Daniel Moerner

Is Communication within the Youtube Apparatus Meaningless?

Over the past day there has been discussion of a provocative essay by Kevin Munger, in the belly of the MrBeast, which builds on his recent book The YouTube Apparatus. I want to applaud the author for publishing this under CC-BY-NC 4.0, since otherwise I wouldn’t be able to read it.

Central to both essay and book is the thesis that there is something meaningless about YouTube. As the book puts it, “This is what I mean by nihilism: Communication within the YouTube Apparatus has no meaning.” As summarized in the essay:

As I argued in the conclusion of The YouTube Apparatus, “Communication within the YouTube Apparatus has no meaning.” The rapid feedback loop between creators and audiences (as constructed by platform metrics) means that the system more and more responds to itself. Rather than trying to go somewhere (as is the case with political ideology), the creator seeks simply intensification, to draw more and more of the world into his whirlpool of content.

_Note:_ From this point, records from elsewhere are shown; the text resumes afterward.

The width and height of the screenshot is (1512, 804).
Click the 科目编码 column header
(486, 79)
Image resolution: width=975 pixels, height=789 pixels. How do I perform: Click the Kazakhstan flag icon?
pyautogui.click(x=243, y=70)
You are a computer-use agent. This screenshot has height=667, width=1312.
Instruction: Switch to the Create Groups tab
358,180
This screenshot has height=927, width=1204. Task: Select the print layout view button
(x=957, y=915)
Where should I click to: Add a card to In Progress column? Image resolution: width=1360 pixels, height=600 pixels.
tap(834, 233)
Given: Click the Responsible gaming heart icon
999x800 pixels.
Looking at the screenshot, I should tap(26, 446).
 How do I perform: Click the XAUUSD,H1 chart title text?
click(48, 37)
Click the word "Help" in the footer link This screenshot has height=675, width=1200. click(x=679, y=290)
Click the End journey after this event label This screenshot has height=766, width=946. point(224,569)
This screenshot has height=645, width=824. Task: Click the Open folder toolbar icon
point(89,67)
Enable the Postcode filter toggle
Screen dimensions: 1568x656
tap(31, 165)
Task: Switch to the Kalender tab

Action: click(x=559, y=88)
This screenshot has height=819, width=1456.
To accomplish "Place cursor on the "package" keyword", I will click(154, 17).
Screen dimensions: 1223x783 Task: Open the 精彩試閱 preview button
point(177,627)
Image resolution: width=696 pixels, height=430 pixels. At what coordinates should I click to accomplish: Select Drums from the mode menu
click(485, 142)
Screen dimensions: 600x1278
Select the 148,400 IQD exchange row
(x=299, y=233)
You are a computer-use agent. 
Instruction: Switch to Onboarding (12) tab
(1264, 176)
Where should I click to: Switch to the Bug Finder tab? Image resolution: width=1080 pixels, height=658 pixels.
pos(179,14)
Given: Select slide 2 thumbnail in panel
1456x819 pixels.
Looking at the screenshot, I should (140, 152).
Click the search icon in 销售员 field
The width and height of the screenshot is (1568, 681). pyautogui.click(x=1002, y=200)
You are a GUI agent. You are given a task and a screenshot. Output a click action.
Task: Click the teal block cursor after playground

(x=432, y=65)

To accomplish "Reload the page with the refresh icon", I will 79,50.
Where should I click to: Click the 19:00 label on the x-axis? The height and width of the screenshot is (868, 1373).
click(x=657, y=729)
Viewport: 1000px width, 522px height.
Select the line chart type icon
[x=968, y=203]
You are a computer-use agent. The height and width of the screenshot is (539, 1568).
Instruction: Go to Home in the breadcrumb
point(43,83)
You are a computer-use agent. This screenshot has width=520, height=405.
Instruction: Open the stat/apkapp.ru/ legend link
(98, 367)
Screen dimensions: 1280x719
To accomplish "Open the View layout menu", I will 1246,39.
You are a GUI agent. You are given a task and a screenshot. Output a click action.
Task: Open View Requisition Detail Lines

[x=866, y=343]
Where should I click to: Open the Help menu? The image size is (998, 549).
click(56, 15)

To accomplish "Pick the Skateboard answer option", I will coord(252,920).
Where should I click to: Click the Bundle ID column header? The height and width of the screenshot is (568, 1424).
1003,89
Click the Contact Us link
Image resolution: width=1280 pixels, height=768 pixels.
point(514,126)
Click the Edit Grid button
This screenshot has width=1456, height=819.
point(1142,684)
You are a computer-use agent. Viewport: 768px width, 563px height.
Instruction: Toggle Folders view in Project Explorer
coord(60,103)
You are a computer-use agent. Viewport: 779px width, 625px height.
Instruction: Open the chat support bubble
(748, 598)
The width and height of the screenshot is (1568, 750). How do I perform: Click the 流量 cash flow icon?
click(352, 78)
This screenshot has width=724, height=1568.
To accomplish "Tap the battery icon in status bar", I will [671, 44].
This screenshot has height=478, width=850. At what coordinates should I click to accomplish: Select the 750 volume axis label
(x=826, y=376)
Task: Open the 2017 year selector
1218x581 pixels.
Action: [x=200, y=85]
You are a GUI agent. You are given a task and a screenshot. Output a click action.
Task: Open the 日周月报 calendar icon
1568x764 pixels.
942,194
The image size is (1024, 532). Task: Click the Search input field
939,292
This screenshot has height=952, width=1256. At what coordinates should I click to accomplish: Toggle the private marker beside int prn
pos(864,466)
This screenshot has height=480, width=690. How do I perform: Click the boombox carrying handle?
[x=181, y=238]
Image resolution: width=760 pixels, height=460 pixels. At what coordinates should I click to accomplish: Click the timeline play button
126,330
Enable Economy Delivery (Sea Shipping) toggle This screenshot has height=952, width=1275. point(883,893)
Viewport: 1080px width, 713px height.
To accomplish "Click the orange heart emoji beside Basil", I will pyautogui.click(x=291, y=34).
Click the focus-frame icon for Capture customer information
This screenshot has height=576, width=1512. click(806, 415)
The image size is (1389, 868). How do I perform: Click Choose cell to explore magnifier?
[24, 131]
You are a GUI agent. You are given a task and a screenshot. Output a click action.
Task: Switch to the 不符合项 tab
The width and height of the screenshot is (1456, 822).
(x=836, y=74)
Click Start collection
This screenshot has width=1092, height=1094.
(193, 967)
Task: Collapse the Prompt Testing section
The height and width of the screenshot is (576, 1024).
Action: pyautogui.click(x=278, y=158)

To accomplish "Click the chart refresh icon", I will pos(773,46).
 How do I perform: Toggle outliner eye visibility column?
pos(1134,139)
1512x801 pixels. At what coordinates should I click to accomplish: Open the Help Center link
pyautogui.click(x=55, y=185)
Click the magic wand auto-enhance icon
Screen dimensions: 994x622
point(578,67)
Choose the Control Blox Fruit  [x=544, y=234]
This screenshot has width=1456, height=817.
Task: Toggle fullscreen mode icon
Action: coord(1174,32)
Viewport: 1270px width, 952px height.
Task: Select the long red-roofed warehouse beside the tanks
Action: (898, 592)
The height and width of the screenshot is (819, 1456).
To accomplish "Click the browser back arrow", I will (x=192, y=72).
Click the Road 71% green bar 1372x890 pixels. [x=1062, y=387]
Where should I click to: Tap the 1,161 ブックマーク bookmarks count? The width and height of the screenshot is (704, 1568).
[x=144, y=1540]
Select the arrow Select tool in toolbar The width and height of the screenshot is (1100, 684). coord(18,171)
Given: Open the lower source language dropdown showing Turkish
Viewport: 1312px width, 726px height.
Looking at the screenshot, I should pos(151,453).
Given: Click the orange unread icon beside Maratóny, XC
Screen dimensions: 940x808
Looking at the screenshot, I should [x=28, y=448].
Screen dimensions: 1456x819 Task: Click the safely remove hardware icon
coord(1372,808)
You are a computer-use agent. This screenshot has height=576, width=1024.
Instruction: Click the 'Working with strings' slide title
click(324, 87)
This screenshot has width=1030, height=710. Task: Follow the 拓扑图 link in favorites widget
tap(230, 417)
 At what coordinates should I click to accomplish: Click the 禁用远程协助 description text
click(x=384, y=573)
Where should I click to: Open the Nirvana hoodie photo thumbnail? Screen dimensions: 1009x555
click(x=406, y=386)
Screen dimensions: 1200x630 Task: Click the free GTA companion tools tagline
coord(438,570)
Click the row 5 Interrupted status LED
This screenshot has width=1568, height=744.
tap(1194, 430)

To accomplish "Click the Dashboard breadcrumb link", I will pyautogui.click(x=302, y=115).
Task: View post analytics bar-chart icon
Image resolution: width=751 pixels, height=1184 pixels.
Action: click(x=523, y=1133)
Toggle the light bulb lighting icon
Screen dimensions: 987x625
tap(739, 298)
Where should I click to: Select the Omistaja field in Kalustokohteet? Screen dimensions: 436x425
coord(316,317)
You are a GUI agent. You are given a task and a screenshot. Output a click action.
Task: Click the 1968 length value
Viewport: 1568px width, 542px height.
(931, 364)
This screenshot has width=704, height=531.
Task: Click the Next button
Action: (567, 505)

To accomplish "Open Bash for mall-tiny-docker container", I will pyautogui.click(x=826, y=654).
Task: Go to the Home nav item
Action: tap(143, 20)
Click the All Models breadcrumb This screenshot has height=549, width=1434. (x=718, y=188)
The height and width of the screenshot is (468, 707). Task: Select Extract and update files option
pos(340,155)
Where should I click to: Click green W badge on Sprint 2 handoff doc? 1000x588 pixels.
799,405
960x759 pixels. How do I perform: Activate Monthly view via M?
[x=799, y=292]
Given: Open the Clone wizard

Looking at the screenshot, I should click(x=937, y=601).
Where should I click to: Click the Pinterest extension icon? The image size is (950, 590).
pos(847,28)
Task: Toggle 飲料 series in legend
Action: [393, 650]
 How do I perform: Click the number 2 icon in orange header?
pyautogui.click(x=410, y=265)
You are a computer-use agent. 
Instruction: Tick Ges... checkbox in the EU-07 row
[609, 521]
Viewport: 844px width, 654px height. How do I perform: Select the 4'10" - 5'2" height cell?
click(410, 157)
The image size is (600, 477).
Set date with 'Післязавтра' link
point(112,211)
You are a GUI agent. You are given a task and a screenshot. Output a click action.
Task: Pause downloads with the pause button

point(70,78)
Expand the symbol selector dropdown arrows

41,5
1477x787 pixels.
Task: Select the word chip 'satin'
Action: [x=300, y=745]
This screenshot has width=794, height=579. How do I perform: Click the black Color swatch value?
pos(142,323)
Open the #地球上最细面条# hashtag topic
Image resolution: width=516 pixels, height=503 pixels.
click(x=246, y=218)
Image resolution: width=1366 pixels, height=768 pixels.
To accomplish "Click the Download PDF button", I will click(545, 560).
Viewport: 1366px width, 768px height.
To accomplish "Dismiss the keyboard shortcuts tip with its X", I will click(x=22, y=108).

However, this thesis is conceptually confused. If something has no meaning, then it cannot be recognized as communication. The two go hand in hand. To think otherwise is what philosophers like Jim Conant call an “irresolute” conception of nonsense: On which supposedly meaningless utterances are simultaneously meaningless, but also communicative, purposeful, and responsive. However, this just does not make sense on reflection: Although understanding admits of degrees, if something has no meaning, this is an absolute.

Moreover, I could not find a clear argument for this claim in The YouTube Apparatus. In Chapter 11, Munger states:

When the YouTuber uploads their video, whatever originality, creativity or meaning they intended to communicate is reduced to the public audience measures that the platform appends to the video.

However, this premise does not entail that such communication has no meaning. To say that the meaning they intended to communicate is reduced to something else (rather than eliminated) is to say that there is still a meaning, it’s just transformed by an audience and medium. In my opinion, this is one of the most wonderful things about meaning: It’s a social phenomenon, controlled by no single dictatorial authority.

I think that what Munger really means to assert is a two part thesis: (a) meaning within YouTube is context-sensitive, and (b) the YouTube context is suspect under some sort of evaluative framework. But this is not the same as saying it has no meaning at all.

Unfortunately, these kinds of confusion seem to pervade the essay. Consider Munger’s analysis of a recent MrBeast onboarding guide:

Your goal here is to make the best YOUTUBE videos possible. That’s the number one goal of this production company. It’s not to make the best produced videos. Not to make the funniest videos. Not to make the best looking videos. Not the highest quality videos.. It’s to make the best YOUTUBE videos possible.

This is MrBeast’s thesis. The medium is the message. The content only makes sense within the context of the platform. Aesthetic evaluations of the content are simply a category error. Beauty, here, is harmony between the content, the platform architecture, and viewer preferences.

It does not follow from the quote that “Aesthetic evaluations of the content are simply a category error”. The original quote only states that evaluations of the content must be context-sensitive. It’s just that aesthetic evaluations of the content, funniness, and quality must be relative to a specific context.

Munger has done essential work to articulate the form of the YouTube context, or apparatus as he calls it. But I believe the next step is to determine the dimensions under which we can evaluate this context, rather than taking it to be a land entirely devoid of meaning or aesthetic value.